When we walked over to where Ashton's parents were standing, they smiled at me widely and if Ashton hadn't told me their real feelings toward me, I would've thought they were genuinely happy to see me. "Oh my, little Sophia, look how much you've grown!" His Mom, Claire, exclaimed in awe as she eyed me from head to toe.
"You've gotten so beautiful, Sophia." Ashton's Dad, David, smiled down at me proudly, and then both pulled me in for a quick hug.
"It's so nice to see you, Mr. and Mrs. Maverick." I greeted them and gave them the best fake smile I could muster up.
"It's been way too long since we've seen you and your wonderful Mother and brother, I was just telling your Mother here how proud we are of both Ashton and Patrick for finally playing for the Blackhawks." She grinned like she had a hand in helping Ashton and Patrick make it where they are today and I wanted nothing more in the world than to wipe that smile off her face.

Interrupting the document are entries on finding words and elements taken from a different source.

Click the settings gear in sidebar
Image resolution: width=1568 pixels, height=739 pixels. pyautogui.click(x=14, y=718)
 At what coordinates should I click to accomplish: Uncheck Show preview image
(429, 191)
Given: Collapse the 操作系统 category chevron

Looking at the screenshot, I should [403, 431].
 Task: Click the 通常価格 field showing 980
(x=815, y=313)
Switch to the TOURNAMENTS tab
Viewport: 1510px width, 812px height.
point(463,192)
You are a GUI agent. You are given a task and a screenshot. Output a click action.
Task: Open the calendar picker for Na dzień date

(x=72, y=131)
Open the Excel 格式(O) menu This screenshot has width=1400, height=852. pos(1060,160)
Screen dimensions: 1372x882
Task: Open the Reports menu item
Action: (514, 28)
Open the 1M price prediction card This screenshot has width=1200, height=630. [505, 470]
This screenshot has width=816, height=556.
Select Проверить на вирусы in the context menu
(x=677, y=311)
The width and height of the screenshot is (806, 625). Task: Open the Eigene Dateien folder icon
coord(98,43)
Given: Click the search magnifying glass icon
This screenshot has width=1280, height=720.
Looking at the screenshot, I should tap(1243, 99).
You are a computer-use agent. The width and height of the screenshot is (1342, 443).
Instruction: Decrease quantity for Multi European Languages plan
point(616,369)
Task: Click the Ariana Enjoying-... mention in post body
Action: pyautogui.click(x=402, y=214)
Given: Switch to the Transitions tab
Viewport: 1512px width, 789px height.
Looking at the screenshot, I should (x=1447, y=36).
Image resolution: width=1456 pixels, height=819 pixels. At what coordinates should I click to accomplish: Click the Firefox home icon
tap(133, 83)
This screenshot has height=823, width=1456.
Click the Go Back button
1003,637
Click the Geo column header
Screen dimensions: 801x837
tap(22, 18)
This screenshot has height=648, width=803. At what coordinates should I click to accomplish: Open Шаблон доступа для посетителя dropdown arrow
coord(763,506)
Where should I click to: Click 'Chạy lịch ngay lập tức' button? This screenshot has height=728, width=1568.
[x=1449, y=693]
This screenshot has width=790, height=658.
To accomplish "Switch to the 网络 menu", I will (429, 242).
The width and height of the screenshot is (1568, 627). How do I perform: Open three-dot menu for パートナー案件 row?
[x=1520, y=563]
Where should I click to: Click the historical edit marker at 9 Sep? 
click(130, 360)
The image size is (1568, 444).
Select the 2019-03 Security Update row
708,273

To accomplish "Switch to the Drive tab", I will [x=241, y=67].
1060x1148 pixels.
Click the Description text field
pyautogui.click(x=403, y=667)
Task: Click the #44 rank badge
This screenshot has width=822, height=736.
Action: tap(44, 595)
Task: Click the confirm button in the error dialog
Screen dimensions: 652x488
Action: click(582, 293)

"Yes, we're all so proud." I agreed with a tight-lipped smile and thankfully, before I could say anything else, the siren went off signaling that warm-ups were about to start.
"It's so nice of you to wear a jersey for Ashton tonight, but may I ask why you aren't wearing one for your brother?" Claire asked with a raised eyebrow and I could tell that she was thinking that something was going on between me and Ashton when she saw me wearing his jersey.
"I wanted to show support for Ashton since we had no idea that you guys were going to come tonight, so let's go out there and watch our boys win." I said with a fake smile and quickly walked toward Katie and Christina who were staring at me worriedly.
"How did it go?" Katie asked and I shrugged.
"I just hope I don't have to speak to them the rest of the night because I don't know if I can pretend like everything's fine when I know they secretly hate me." I groaned and looked down at the ice just in time to see a player skate on the ice.